It all seemed so perfect, asking a girl out and making sure she said “YES”. I never thought it a sordid act, I was just too lonely and nobody could comprehend. I was stupefied when she said let’s give it a try. She was so innocent and no mammon could change that, she was just too good for me; or so I thought. We had what seemed like interminable calls and chats almost every day of the week. I really did think we were in love, I didn’t know it was just a figment of my imagination. Whenever I was down, I’d think of her and I’d find my heartbeat racing again. She was benign in every aspect, her studies and her lifestyle. When I do go outing with my friends, I’d find myself being taciturn because my mind is so far away from their conversation; it is always thinking about her. Her images are still stuck on my mind, both those I created by conversing with her and those I had to force my mind to save because I viewed them with my mobile phone.
It all seems so blurry now. It all started when we started dating, the frequent calls and messages on whatsapp and text messages. I thought it was all going fine till we started seeing each other less, talking on the phone less, the whatsapp messages came to a halt too. She claimed her phone had a fault but my mind never came to terms with agreeing with her. I was advised by my friends to be prudent and act wisely. I guess I never welcomed any of those advice. We hardly remembered one another and as the saying goes “LOINS DES YEUX, LOINS DES COEUR”, which means out of sight, out of mind.

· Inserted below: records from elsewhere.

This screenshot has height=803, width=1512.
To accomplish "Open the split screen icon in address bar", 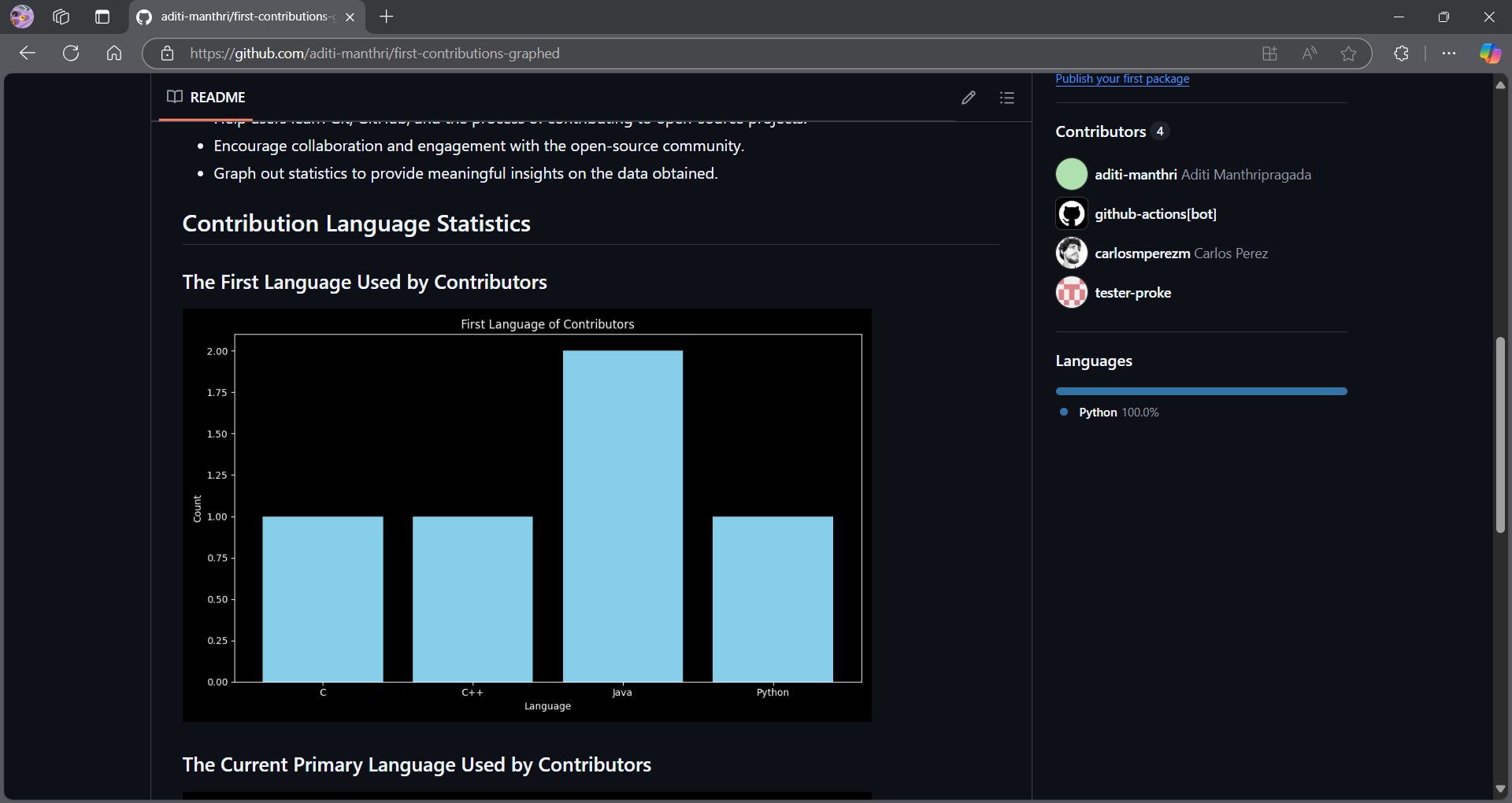I will [1269, 54].
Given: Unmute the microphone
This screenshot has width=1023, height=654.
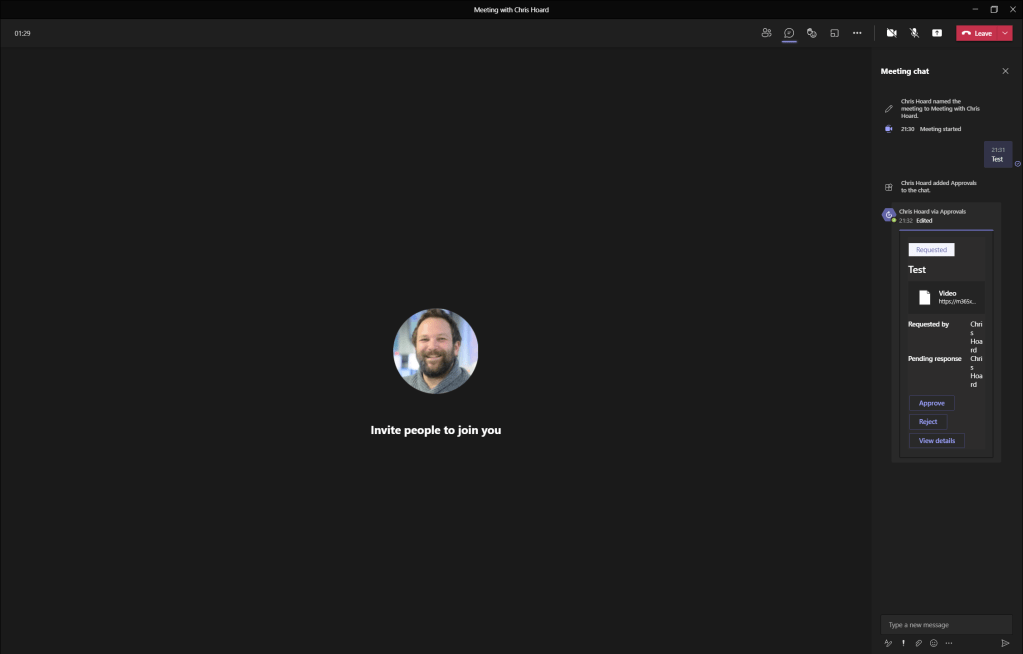Looking at the screenshot, I should click(x=914, y=33).
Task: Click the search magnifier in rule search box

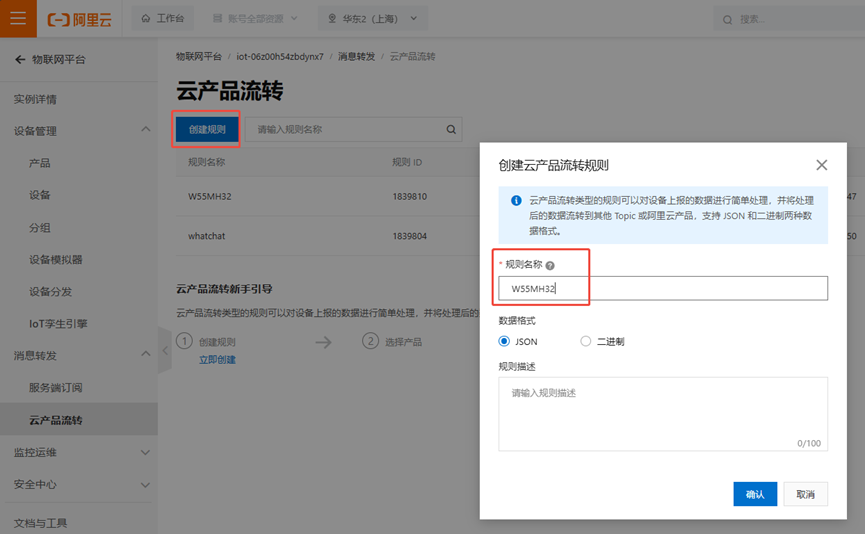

I recall going to meet a friend of mine on a certain day at a secluded area for a business deal, not a dangerous one. I inadvertently asked him about her and what I received in turn as a response sent my body temperature to the hills. I was bewildered to find out that she already had what the French would call “Petit-ami”. I confronted the dude but he didn’t seem a bit bothered, maybe because he wasn’t serious with her or just maybe I didn’t convince him well enough. I’m guessing he thought the idea of her having another heartthrob was ludicrous and incongruous. I don’t blame him because I would have reacted in the same manner. Trust is very essential for every relationship, be it marriage or a friendship. I haven’t confronted her yet but my mind keeps asking questions like, “what if she denies it or what if your business friend lied to you or is unsure or what if the so called designated boyfriend isn’t actually her boyfriend?” .Oh, how my mind is so much disturbed! Since I heard that disastrous story, I haven’t been able to have a copacetic sleep as I used to have. I have a feeling that I have insomnia but I still have my doubts. I used to be such an overzealous individual until the story reset my memory and I have been nothing but reticent ever since.